More ways of accessing metadata

Access just features:

file.features

Or get labels given a feature:

file.labels.get(features.tissue).df()
file.labels.get(features.collection).one()

If you want to query a slice of the array data, you have two options:

  1. Cache & load the entire array into memory via file.load() -> AnnData (caches the h5ad on disk, so that you only download once)

  2. Stream the array from the cloud using a cloud-backed accessor file.backed() -> AnnDataAccessor

Both options will run much faster if you run them close to the data (AWS S3 on the US West Coast, consider logging into hosted compute there).

1. Cache & load#

Let us first consider option 1:

adata = file.load()
adata
Hide code cell output
AnnData object with n_obs × n_vars = 7803 × 32922
    obs: 'donor_id', 'donor_age', 'self_reported_ethnicity_ontology_term_id', 'organism_ontology_term_id', 'sample_uuid', 'tissue_ontology_term_id', 'development_stage_ontology_term_id', 'suspension_uuid', 'suspension_type', 'library_uuid', 'assay_ontology_term_id', 'mapped_reference_annotation', 'is_primary_data', 'cell_type_ontology_term_id', 'author_cell_type', 'disease_ontology_term_id', 'reported_diseases', 'sex_ontology_term_id', 'compartment', 'Experiment', 'Project', 'cell_type', 'assay', 'disease', 'organism', 'sex', 'tissue', 'self_reported_ethnicity', 'development_stage'
    var: 'feature_is_filtered', 'feature_name', 'feature_reference', 'feature_biotype'
    uns: 'default_embedding', 'schema_version', 'title'
    obsm: 'X_umap'

Now we have an AnnData object, which stores observation annotations matching our file-level query in the .obs slot, and we can re-use almost the same query on the array-level:

See the file-level query for comparison
query = dataset.files.filter(
    organism=organisms.human,
    cell_types__in=[cell_types.dendritic_cell, cell_types.neutrophil],
    tissues=tissues.kidney,
    ulabels=suspension_types.cell,
    experimental_factors=experimental_factors.ln_10x_3_v2,
)

AnnData uses pandas to manage metadata and the syntax differs slightly.
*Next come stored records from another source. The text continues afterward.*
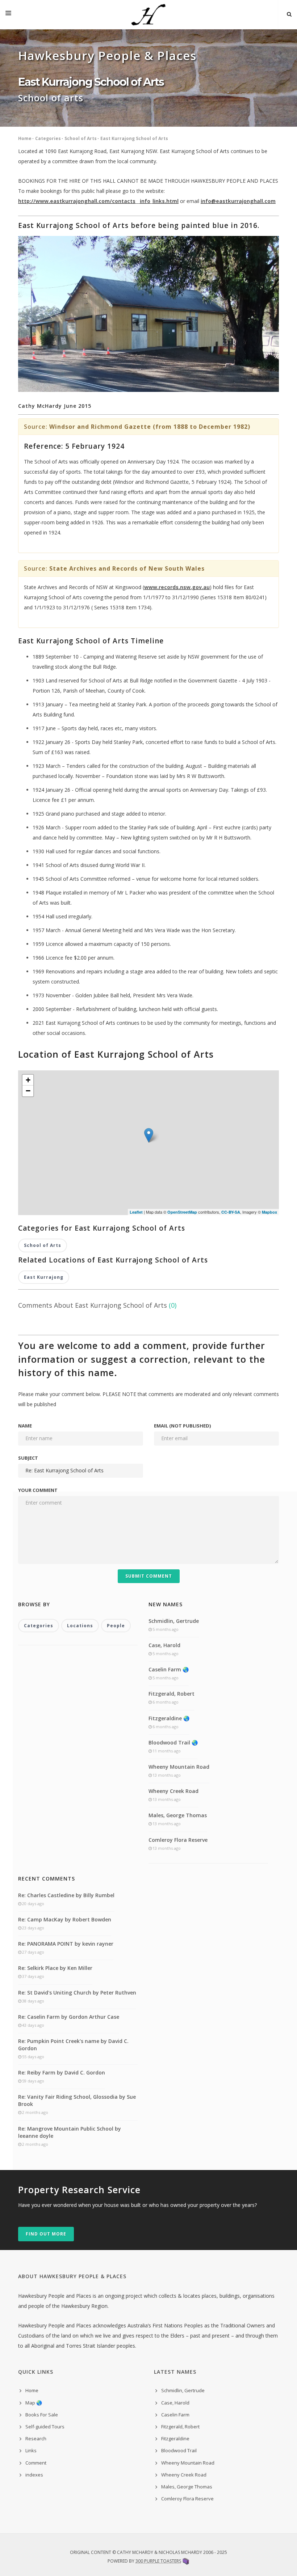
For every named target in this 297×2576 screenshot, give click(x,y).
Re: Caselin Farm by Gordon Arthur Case (68, 2016)
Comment (35, 2462)
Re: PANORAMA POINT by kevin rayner (65, 1943)
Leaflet (136, 1212)
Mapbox (269, 1212)
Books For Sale (41, 2414)
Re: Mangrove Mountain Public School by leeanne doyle (69, 2132)
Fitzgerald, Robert (171, 1693)
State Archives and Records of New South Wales (127, 568)
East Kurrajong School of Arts (134, 138)
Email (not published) (182, 1425)
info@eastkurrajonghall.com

However, the same metadata records are used.

adata_slice = adata[
    adata.obs.cell_type.isin(
        [cell_types.dendritic_cell.name, cell_types.neutrophil.name]
    )
    & (adata.obs.tissue == tissues.kidney.name)
    & (adata.obs.suspension_type == suspension_types.cell.name)
    & (adata.obs.assay == experimental_factors.ln_10x_3_v2.name)
]
adata_slice
Hide code cell output
View of AnnData object with n_obs × n_vars = 199 × 32922
    obs: 'donor_id', 'donor_age', 'self_reported_ethnicity_ontology_term_id', 'organism_ontology_term_id', 'sample_uuid', 'tissue_ontology_term_id', 'development_stage_ontology_term_id', 'suspension_uuid', 'suspension_type', 'library_uuid', 'assay_ontology_term_id', 'mapped_reference_annotation', 'is_primary_data', 'cell_type_ontology_term_id', 'author_cell_type', 'disease_ontology_term_id', 'reported_diseases', 'sex_ontology_term_id', 'compartment', 'Experiment', 'Project', 'cell_type', 'assay', 'disease', 'organism', 'sex', 'tissue', 'self_reported_ethnicity', 'development_stage'
    var: 'feature_is_filtered', 'feature_name', 'feature_reference', 'feature_biotype'
    uns: 'default_embedding', 'schema_version', 'title'
    obsm: 'X_umap'

2. Stream#

Let us now consider option 2:

adata_backed = file.backed()
adata_backed
Hide code cell output
AnnDataAccessor object with n_obs × n_vars = 7803 × 32922
  constructed for the AnnData object 20d87640-4be8-487f-93d4-dce38378d00f.h5ad
    obs: ['Experiment', 'Project', '_index', 'assay', 'assay_ontology_term_id', 'author_cell_type', 'cell_type', 'cell_type_ontology_term_id', 'compartment', 'development_stage', 'development_stage_ontology_term_id', 'disease', 'disease_ontology_term_id', 'donor_age', 'donor_id', 'is_primary_data', 'library_uuid', 'mapped_reference_annotation', 'organism', 'organism_ontology_term_id', 'reported_diseases', 'sample_uuid', 'self_reported_ethnicity', 'self_reported_ethnicity_ontology_term_id', 'sex', 'sex_ontology_term_id', 'suspension_type', 'suspension_uuid', 'tissue', 'tissue_ontology_term_id']
    obsm: ['X_umap']
    raw: ['X', 'var', 'varm']
    uns: ['default_embedding', 'schema_version', 'title']
    var: ['_index', 'feature_biotype', 'feature_is_filtered', 'feature_name', 'feature_reference']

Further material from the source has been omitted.